Security Council discusses US strikes in Syria; UN calls on all sides to step back from brink
  • Russian envoy accuses Washington of deliberately stoking the fires of regional conflict in an attempt to expand it
  • US envoy urges all countries with ties to Iran to press leaders of the regime in Tehran to rein in their militias

NEW YORK CITY: The UN on Monday repeated its call for all those involved in conflicts in the region to “step back from the brink and to consider the unbearable human and economic cost of a potential regional conflict.”

It warned that the Middle East remains “highly volatile,” and called for the development and implementation of a clear political road map designed to resolve the conflicts that rage there.

During a meeting of the Security Council to discuss the latest escalations in the region, including the US strikes on targets in Yemen, Syria and Iraq, the under-secretary-general for political and peacebuilding affairs, Rosemarie DiCarlo, once again called for an immediate humanitarian ceasefire in Gaza and for the unconditional release of all Israeli hostages held by Hamas.

The UN has repeatedly warned of the danger that the Oct. 7 attacks by Hamas on Israel and the war that has followed in Gaza could spark an escalation into a wider regional conflict.

Since the Hamas attacks there have been near-daily incidents in several countries, including about 165 attacks on US targets in Syria and Iraq, prompting Washington to launch retaliatory strikes in both countries.

On Jan. 28, a drone attack killed three American personnel and injured 40 at a US military outpost in northeastern Jordan. These were the first combat fatalities among US forces related to the current regional crisis.
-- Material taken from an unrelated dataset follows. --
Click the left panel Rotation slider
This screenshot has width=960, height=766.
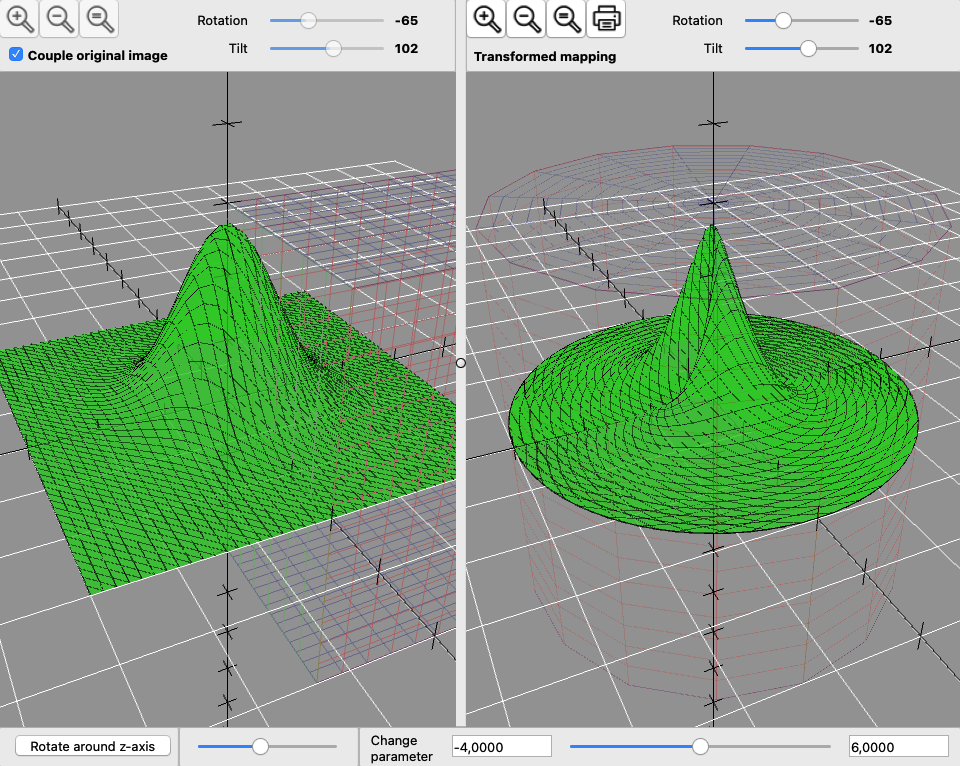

Washington attributed that attack to the Islamic Resistance in Iraq, and President Joe Biden vowed the US would “hold all those responsible to account at a time and in a manner of our choosing.”

A few days later, US Central Command carried out 85 retaliatory airstrikes in western Iraq and eastern Syria, targeting sites used by Iran’s Quds Force, a branch of the Islamic Revolutionary Guards Corps. Washington said the attacks targeted command-and-control operations, intelligence centers and weapons facilities, and stressed it was not seeking a wider conflict in the Middle East or elsewhere.

Iran, Iraq and Syria condemned the attacks, which they said caused the deaths of 16 people in Iraq, including civilians, and 23 people affiliated with militias in Syria. Iraqi authorities summoned the US charge d’affaires in Baghdad and disputed a US claim that Washington had provided them with advance warning of the strikes.

Though the Iraqi government has reiterated that it remains committed to protecting US and other coalition forces in Iraq, DiCarlo said some armed factions linked to the “Islamic Resistance in Iraq have pledged to continue their attacks against US and coalition forces in the region.”

She told the Security Council that the wave of violence since early October has encompassed a large swath of the Middle East. She highlighted in particular the daily exchanges of fire across the blue line that separates Israel and Lebanon between the Israeli army and the Iran-backed Lebanese group Hezbollah.

She also expressed concern about ongoing drone and missile attacks by the Houthis in Yemen and the threat they pose to international shipping in the Red Sea. She said they risk “exacerbating the conflict and further impacting international trade, as companies divert ships away from critical maritime routes.”

The US and UK have been launching strikes on Houthi positions in Yemen since Jan. 11. In the past three days alone, they hit more than 36 targets at 13 locations, including what were described as command-and-control sites.

Russia’s permanent representative to the UN, Vassily Nebenzia, accused Washington of deliberately stoking the conflict in an attempt to expand it to some of the biggest countries in the region, as he called on the international community to condemn the “senseless acts of Washington and its allies in the Middle East.”

He said the escalation of violence has already gone “far beyond the Occupied Palestinian Territories, crossing not only the border between Israel and Lebanon, but also to the Red Sea and Yemen.”

He added: “Unilateral acts of violence by Washington and their allies only worsen the chaos in the region, nullifying international efforts to reestablish peace in the Middle East and to find a just solution to the Palestinian question.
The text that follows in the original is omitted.